As far as I can see, your professor is mistaken. The code is thread-safe. The reduction clause is written correctly.
The only issue I have is with the way you initialize the random number generators.
- It is inefficient calling into
random_device
once per thread
- It opens up the chance of a birthday problem. There is a (very minor) chance that two threads start with the same random state because they receive the same random value.
The more efficient way to create multiple random sequences is to increment the seed by 1 per thread. A good random number generator will convert this to vastly different random values. See for example here:
https://www.johndcook.com/blog/2016/01/29/random-number-generator-seed-mistakes/
Another minor issue is that you can move the reduction to the end of the parallel section. Then you can declare the for-loop as nowait to avoid one implicit openmp barrier at the end of the loop. This optimization is possible because you do not need the final sum inside the parallel section. However, this change is only an optimization. It does not change the correctness of your code.
The code would look something like this:
#include <cmath>
// using std::sqrt
#include <random>
// using std::random_device, std::mt19937, std::uniform_real_distribution
#include <iostream>
// using std::cout
#include <omp.h>
// using omp_get_thread_num
int main() {
const double a = 0.0, b = 1.0, c = 3.0, d = 5.0;
const int64_t N = 900000000;
double sum = 0.0;
std::random_device rd;
// initial seed
const std::random_device::result_type seed = rd();
# pragma omp parallel reduction(+ : sum)
{
std::uniform_real_distribution<double> dist(0.0, 1.0);
/*
* We add the thread number to the seed. This is better than using multiple
* random numbers because it avoids the birthday problem.
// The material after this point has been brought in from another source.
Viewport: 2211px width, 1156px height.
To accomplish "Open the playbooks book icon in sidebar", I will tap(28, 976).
See for example
* https://www.johndcook.com/blog/2016/01/29/random-number-generator-seed-mistakes/
*/
std::mt19937 gen(seed + static_cast<unsigned>(omp_get_thread_num()));
# pragma omp for nowait
for(int64_t i = 0; i < N; ++i) {
const double x = a + (b - a) * dist(gen);
const double y = c + (d - c) * dist(gen);
sum += std::sqrt(x + y);
}
}
const double ans = sum * (b - a) * (d - c)/ N;
std::cout << ans << '\n';
return 0;
}
Also note how you can indent the pragmas to improve readability. Just keep the # at the start of the line.
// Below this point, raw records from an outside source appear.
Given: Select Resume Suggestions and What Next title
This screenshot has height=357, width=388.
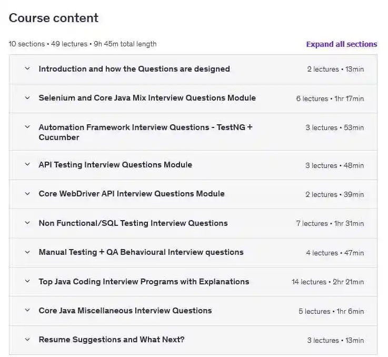Looking at the screenshot, I should (x=112, y=340).
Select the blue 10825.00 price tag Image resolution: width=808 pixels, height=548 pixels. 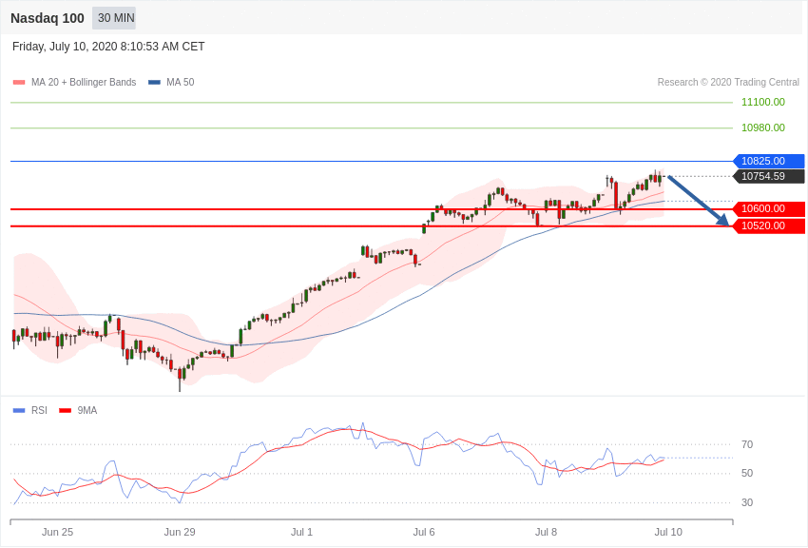(x=768, y=161)
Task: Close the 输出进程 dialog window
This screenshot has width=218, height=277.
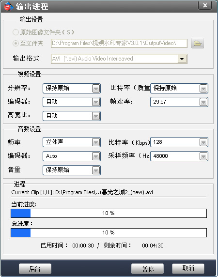Action: pos(205,5)
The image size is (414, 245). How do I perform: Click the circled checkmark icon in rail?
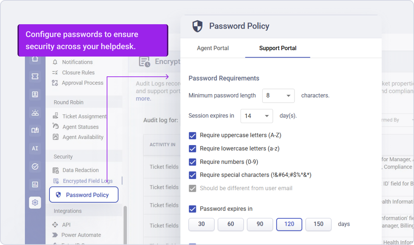35,166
Relation to similar question
As Victor brought up, there is a similar question here:
Is mersenne twister thread safe for cpp
The question there was whether this code can be used thread-safe:
int f() {
std::random_device seeder;
std::mt19937 engine(seeder());
std::uniform_int_distribution<int> dist(1, 6);
return dist(engine);
}
The answer to that is yes, as pointed out in the answer there:
No C++ std type uses global data in a non-thread-safe way.
However, creating a new mt19937 just to compute a single integer is pointless. So the answer there suggests ways to reuse an mt19937 instance multiple times. But reuse requires thread-safety because
By default, one instance of a type cannot be accessed from two threads without synchronization.
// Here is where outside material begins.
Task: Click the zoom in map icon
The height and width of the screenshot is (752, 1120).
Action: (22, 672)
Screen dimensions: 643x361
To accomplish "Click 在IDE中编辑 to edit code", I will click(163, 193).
The easiest answer there is to use a thread-local instance. We use a similar approach here by using one instance per thread in the parallel section.
There are a few key differences between my solution and the one proposed there:
- The other solution still suffers from the birthday problem. However, that issue is minor unless you create a ton of threads so it is forgivable (IMHO). Also, you can avoid this by using a different initialization strategy. For example this would work:
static std::atomic<std::default_random_engine::result_type> seed(
std::default_random_engine{}());
thread_local std::mt19937 rnd(
seed.fetch_add(1, std::memory_order_relaxed));
- The mt19937 there may live significantly longer and be reused more if you reuse the threads. This can be a benefit. But in the question here, the threads are not reused. Also, we use the RNG for a significant time before discarding it, so the benefit of using it even longer is less significant than in the other question.
- There may be hidden costs associated with thread-local data. An mt19937 has significant memory associated with it. I suggest not over-using thread-local storage if not required. Plus, like with any hidden global state, it is a bit of a code smell. Direct control over initialization may be preferential, e.g. for testing
Initializing Mersenne Twisters
I should also mention that initializing a mersenne twister with its huge internal state from just a single integer seed value may be less than ideal. C++'s solution of seed_seq
may also be flawed but it is the best we've got. So here is an outline of the code as I would write it:
std::array<std::mt19937::result_type, std::mt19937::state_size> seed;
std::random_device rdev;
std::generate(seed.begin(), seed.end(), std::ref(rdev));
# pragma omp parallel firstprivate(seed)
{
seed.front() += static_cast<unsigned>(omp_get_thread_num());
std::seed_seq sseq(seed.begin(), seed.end());
std::mt19937 rnd(sseq);
}
Use of MT19937 for Monte Carlo
I also need to mention this little note on Wikipedia
Multiple instances that differ only in seed value (but not other parameters) are not generally appropriate for Monte-Carlo simulations that require independent random number generators, though there exists a method for choosing multiple sets of parameter values.[44][45]
[44] Makoto Matsumoto; Takuji Nishimura. "Dynamic Creation of Pseudorandom Number Generators" (PDF). Retrieved 19 July 2015.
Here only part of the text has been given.